L’analisi di dati aggregati, infatti, è collegata dall’autorità a fenomeni che incidono fortemente sulla corretta instaurazione del pluralismo informativo come, ad esempio, la tendenza a usufruire solo di informazioni coerenti con le proprie preferenze ideologiche, a causa dell’utilizzo di algoritmi che consentono la personalizzazione automatica dei contenuti visualizzati.
Pertanto, le misure adottate, sia a livello europeo che nazionale, hanno una portata ampia che include la protezione dei dati personali pur non limitandosi a quest’ultima.
Infatti, accanto alla privacy, altri temi chiave nel contesto della propaganda elettorale sono la trasparenza dei messaggi pubblicitari veicolati su Internet e la lotta alle cosiddette fake news.
Le iniziative europee in vista delle elezioni
In vista delle elezioni europee, la Commissione Europea ha emanato una raccomandazione, una comunicazione e delle linee guida, proprio relative al trattamento dei dati personali nel contesto della prossima tornata elettorale. In particolare, la Commissione incoraggia gli Stati membri e le loro autorità a cooperare per assicurare la tutela dei dati personali e, più in generale, della cyber sicurezza, al fine di scongiurare possibili minacce al corretto svolgersi del processo elettorale. Inoltre, la Commissione invita le autorità nazionali a sanzionare le violazioni delle regole in materia di protezione dei dati personali e a comunicare i provvedimenti presi all’Autorità per i partiti politici europei e le fondazioni europee.

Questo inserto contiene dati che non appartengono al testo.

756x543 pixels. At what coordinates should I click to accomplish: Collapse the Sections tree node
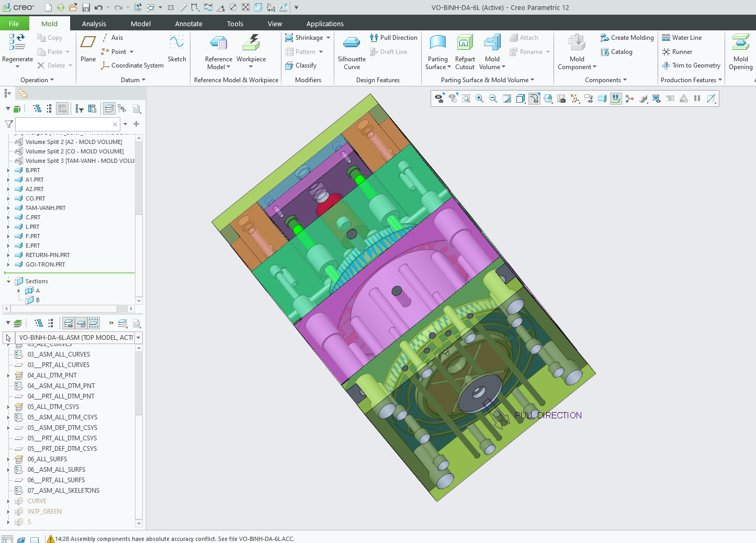(x=8, y=281)
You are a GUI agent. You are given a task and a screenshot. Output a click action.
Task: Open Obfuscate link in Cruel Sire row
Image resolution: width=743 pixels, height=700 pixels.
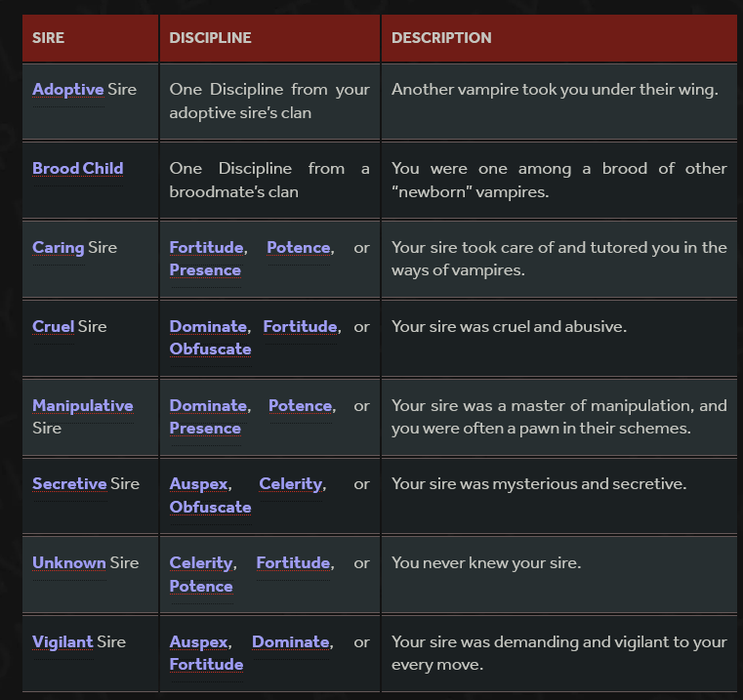click(210, 350)
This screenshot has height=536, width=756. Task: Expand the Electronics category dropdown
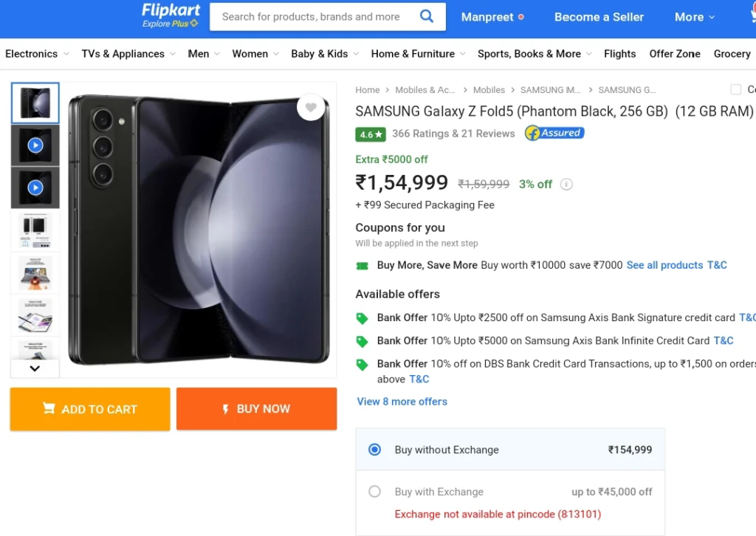[x=37, y=53]
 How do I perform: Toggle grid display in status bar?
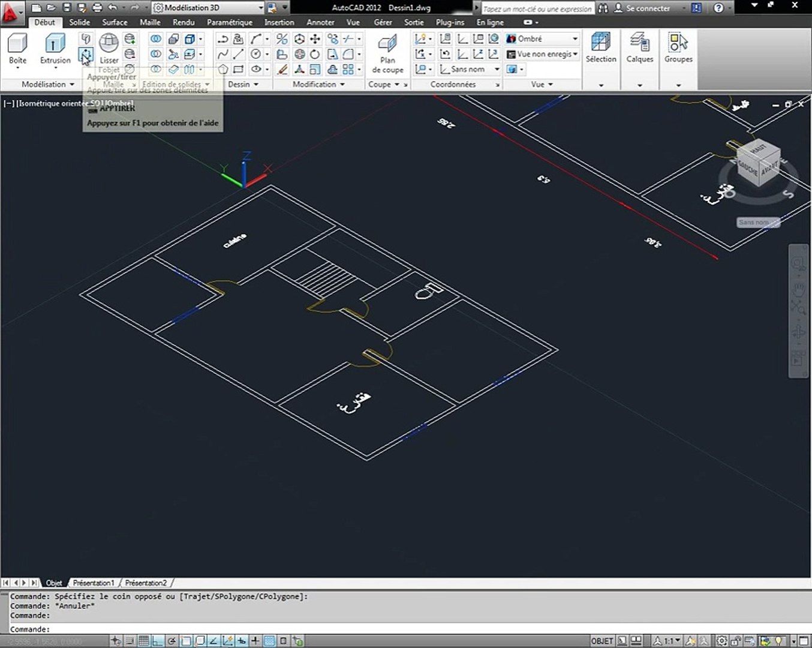click(143, 641)
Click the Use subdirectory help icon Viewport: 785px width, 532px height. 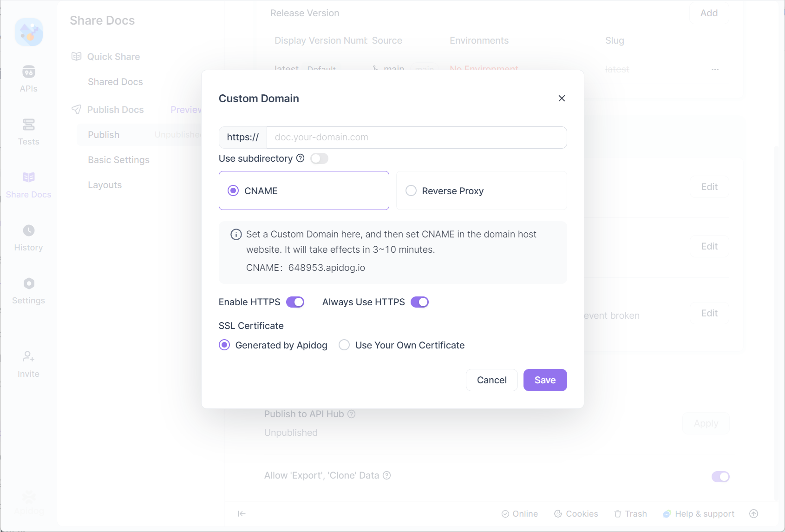[x=301, y=158]
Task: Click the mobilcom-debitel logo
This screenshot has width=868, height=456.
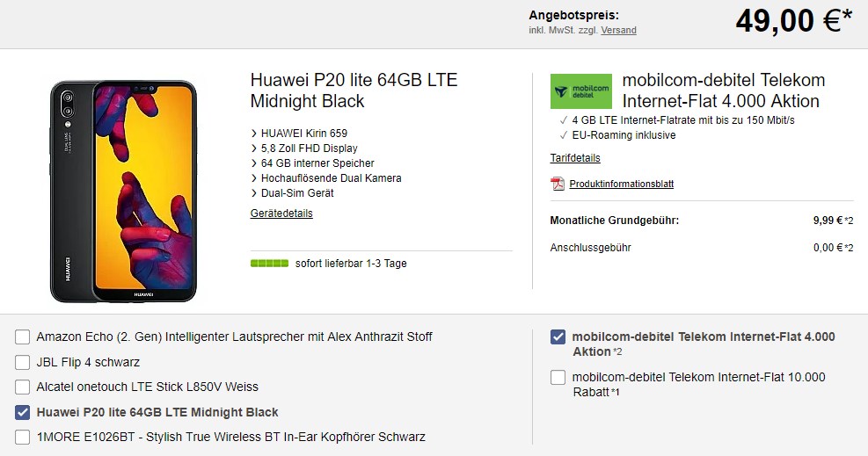Action: point(580,90)
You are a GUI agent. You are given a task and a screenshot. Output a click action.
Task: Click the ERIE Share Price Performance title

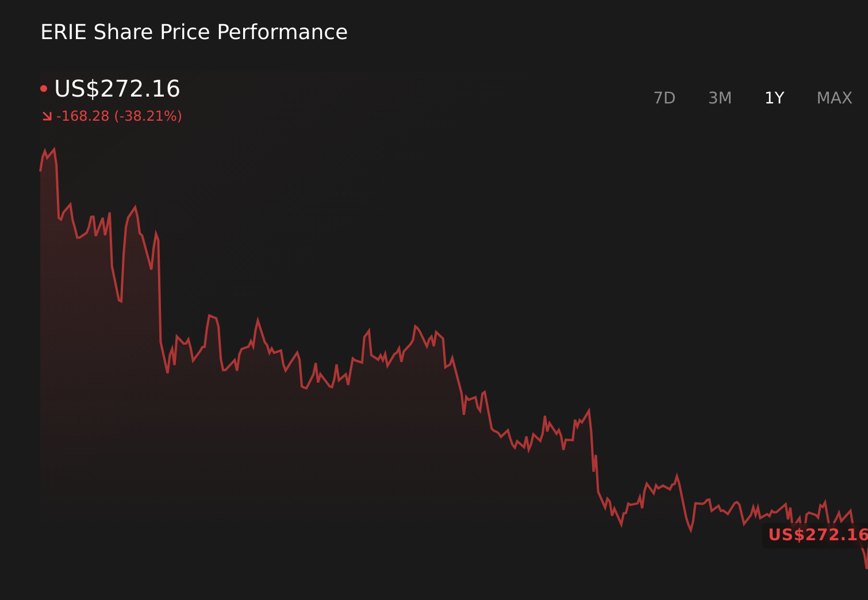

Infatti, come sottolineato dalla Commissione stessa, la facilità delle comunicazioni online riduce le barriere e i costi di interazione con i cittadini dell’Unione ma, allo stesso tempo, aumenta la possibilità di creare pubblicità e comunicazioni elettorali personalizzate, non sempre trasparenti, e il rischio che i dati degli elettori siano trattati in modo illegittimo.
A tali atti sono, dunque, seguite iniziative variegate. In particolare, sono state approvate delle modifiche al regolamento (UE, ERATOM) n.1141/2014 finalizzate a sanzionare le condotte di movimenti e partiti politici che, non soltanto ledono la privacy, ma, allo stesso tempo, influenzano l’esito delle elezioni. Secondo tali regole, le sanzioni sarebbero irrogate all’esito di un procedimento che coinvolgerebbe l’Autorità per i partiti politici europei e le fondazioni europee, le autorità di controllo nazionali e a un comitato di personalità indipendenti, e potrebbero arrivare fino al 5% del bilancio annuale dei partiti o delle fondazioni.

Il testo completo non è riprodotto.